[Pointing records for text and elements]
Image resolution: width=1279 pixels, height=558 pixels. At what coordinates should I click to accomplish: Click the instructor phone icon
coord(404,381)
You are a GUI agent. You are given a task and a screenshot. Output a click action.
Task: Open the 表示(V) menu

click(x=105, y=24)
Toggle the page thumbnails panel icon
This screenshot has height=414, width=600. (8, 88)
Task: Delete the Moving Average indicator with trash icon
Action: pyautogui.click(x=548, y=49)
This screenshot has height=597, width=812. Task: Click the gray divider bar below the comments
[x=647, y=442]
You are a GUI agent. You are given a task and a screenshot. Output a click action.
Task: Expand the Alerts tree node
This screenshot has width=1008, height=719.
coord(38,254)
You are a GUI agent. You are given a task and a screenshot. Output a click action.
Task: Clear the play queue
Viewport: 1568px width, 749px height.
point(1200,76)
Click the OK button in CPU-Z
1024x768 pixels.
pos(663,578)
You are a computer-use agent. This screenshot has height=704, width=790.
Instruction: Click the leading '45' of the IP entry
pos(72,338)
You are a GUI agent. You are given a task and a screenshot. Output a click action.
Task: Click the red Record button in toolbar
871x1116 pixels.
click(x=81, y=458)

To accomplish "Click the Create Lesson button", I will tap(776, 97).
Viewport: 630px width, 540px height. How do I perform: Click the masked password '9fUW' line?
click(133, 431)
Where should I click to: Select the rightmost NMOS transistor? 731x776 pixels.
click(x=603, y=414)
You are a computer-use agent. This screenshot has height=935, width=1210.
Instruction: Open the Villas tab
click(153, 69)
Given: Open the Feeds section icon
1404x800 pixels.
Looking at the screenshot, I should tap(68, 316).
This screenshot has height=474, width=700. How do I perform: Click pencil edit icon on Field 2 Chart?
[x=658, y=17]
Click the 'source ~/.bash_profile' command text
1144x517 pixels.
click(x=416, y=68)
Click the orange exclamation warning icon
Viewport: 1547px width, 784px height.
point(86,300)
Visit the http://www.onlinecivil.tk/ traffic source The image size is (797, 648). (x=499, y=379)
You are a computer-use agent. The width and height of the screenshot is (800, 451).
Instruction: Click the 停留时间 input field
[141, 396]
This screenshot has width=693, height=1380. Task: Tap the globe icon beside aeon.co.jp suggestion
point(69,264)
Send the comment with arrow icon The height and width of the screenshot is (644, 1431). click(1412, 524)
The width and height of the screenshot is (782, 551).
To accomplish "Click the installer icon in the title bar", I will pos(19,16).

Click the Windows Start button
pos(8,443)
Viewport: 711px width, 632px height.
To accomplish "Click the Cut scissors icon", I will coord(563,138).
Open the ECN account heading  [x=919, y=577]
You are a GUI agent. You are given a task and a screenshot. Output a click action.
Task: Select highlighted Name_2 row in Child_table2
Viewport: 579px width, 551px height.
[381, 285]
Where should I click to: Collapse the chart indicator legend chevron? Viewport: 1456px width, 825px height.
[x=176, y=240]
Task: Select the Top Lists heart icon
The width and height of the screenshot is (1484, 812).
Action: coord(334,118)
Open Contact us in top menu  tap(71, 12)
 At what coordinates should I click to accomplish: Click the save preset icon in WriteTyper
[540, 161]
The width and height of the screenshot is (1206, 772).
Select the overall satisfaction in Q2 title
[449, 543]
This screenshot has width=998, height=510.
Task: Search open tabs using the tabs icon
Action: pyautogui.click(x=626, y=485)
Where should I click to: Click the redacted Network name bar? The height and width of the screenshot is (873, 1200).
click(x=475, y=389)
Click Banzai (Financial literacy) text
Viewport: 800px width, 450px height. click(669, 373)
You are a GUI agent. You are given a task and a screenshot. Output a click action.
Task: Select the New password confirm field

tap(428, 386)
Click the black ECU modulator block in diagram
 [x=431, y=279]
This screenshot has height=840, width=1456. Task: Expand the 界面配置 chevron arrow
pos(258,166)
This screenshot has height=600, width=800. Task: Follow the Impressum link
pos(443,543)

Work instructions: Could you present every one of the items above as a numbered list, one line per number, and leave out the blank lines?

Result:
1. Image resolution: width=1279 pixels, height=558 pixels. At what coordinates should I click to accomplish: Click the instructor phone icon
2. coord(404,381)
3. You are a GUI agent. You are given a task and a screenshot. Output a click action.
4. Task: Open the 表示(V) menu
5. click(x=105, y=24)
6. Toggle the page thumbnails panel icon
7. This screenshot has height=414, width=600. (8, 88)
8. Task: Delete the Moving Average indicator with trash icon
9. Action: pyautogui.click(x=548, y=49)
10. This screenshot has height=597, width=812. Task: Click the gray divider bar below the comments
11. [x=647, y=442]
12. You are a GUI agent. You are given a task and a screenshot. Output a click action.
13. Task: Expand the Alerts tree node
14. This screenshot has width=1008, height=719.
15. coord(38,254)
16. You are a GUI agent. You are given a task and a screenshot. Output a click action.
17. Task: Clear the play queue
18. Viewport: 1568px width, 749px height.
19. point(1200,76)
20. Click the OK button in CPU-Z
21. 1024x768 pixels.
22. pos(663,578)
23. You are a computer-use agent. This screenshot has height=704, width=790.
24. Instruction: Click the leading '45' of the IP entry
25. pos(72,338)
26. You are a GUI agent. You are given a task and a screenshot. Output a click action.
27. Task: Click the red Record button in toolbar
28. 871x1116 pixels.
29. click(x=81, y=458)
30. To accomplish "Click the Create Lesson button", I will tap(776, 97).
31. Viewport: 630px width, 540px height. How do I perform: Click the masked password '9fUW' line?
32. click(133, 431)
33. Where should I click to: Select the rightmost NMOS transistor? 731x776 pixels.
34. click(x=603, y=414)
35. You are a computer-use agent. This screenshot has height=935, width=1210.
36. Instruction: Open the Villas tab
37. click(153, 69)
38. Given: Open the Feeds section icon
39. 1404x800 pixels.
40. Looking at the screenshot, I should tap(68, 316).
41. This screenshot has height=474, width=700. How do I perform: Click pencil edit icon on Field 2 Chart?
42. [x=658, y=17]
43. Click the 'source ~/.bash_profile' command text
44. 1144x517 pixels.
45. click(x=416, y=68)
46. Click the orange exclamation warning icon
47. Viewport: 1547px width, 784px height.
48. point(86,300)
49. Visit the http://www.onlinecivil.tk/ traffic source The image size is (797, 648). (x=499, y=379)
50. You are a computer-use agent. The width and height of the screenshot is (800, 451).
51. Instruction: Click the 停留时间 input field
52. [141, 396]
53. This screenshot has width=693, height=1380. Task: Tap the globe icon beside aeon.co.jp suggestion
54. point(69,264)
55. Send the comment with arrow icon The height and width of the screenshot is (644, 1431). click(1412, 524)
56. The width and height of the screenshot is (782, 551).
57. To accomplish "Click the installer icon in the title bar", I will pos(19,16).
58. Click the Windows Start button
59. pos(8,443)
60. Viewport: 711px width, 632px height.
61. To accomplish "Click the Cut scissors icon", I will coord(563,138).
62. Open the ECN account heading  [x=919, y=577]
63. You are a GUI agent. You are given a task and a screenshot. Output a click action.
64. Task: Select highlighted Name_2 row in Child_table2
65. Viewport: 579px width, 551px height.
66. [381, 285]
67. Where should I click to: Collapse the chart indicator legend chevron? Viewport: 1456px width, 825px height.
68. [x=176, y=240]
69. Task: Select the Top Lists heart icon
70. The width and height of the screenshot is (1484, 812).
71. Action: coord(334,118)
72. Open Contact us in top menu  tap(71, 12)
73.  At what coordinates should I click to accomplish: Click the save preset icon in WriteTyper
74. [540, 161]
75. The width and height of the screenshot is (1206, 772).
76. Select the overall satisfaction in Q2 title
77. [449, 543]
78. This screenshot has width=998, height=510.
79. Task: Search open tabs using the tabs icon
80. Action: pyautogui.click(x=626, y=485)
81. Where should I click to: Click the redacted Network name bar? The height and width of the screenshot is (873, 1200).
82. click(x=475, y=389)
83. Click Banzai (Financial literacy) text
84. Viewport: 800px width, 450px height. click(669, 373)
85. You are a GUI agent. You are given a task and a screenshot. Output a click action.
86. Task: Select the New password confirm field
87. tap(428, 386)
88. Click the black ECU modulator block in diagram
89.  [x=431, y=279]
90. This screenshot has height=840, width=1456. Task: Expand the 界面配置 chevron arrow
91. pos(258,166)
92. This screenshot has height=600, width=800. Task: Follow the Impressum link
93. pos(443,543)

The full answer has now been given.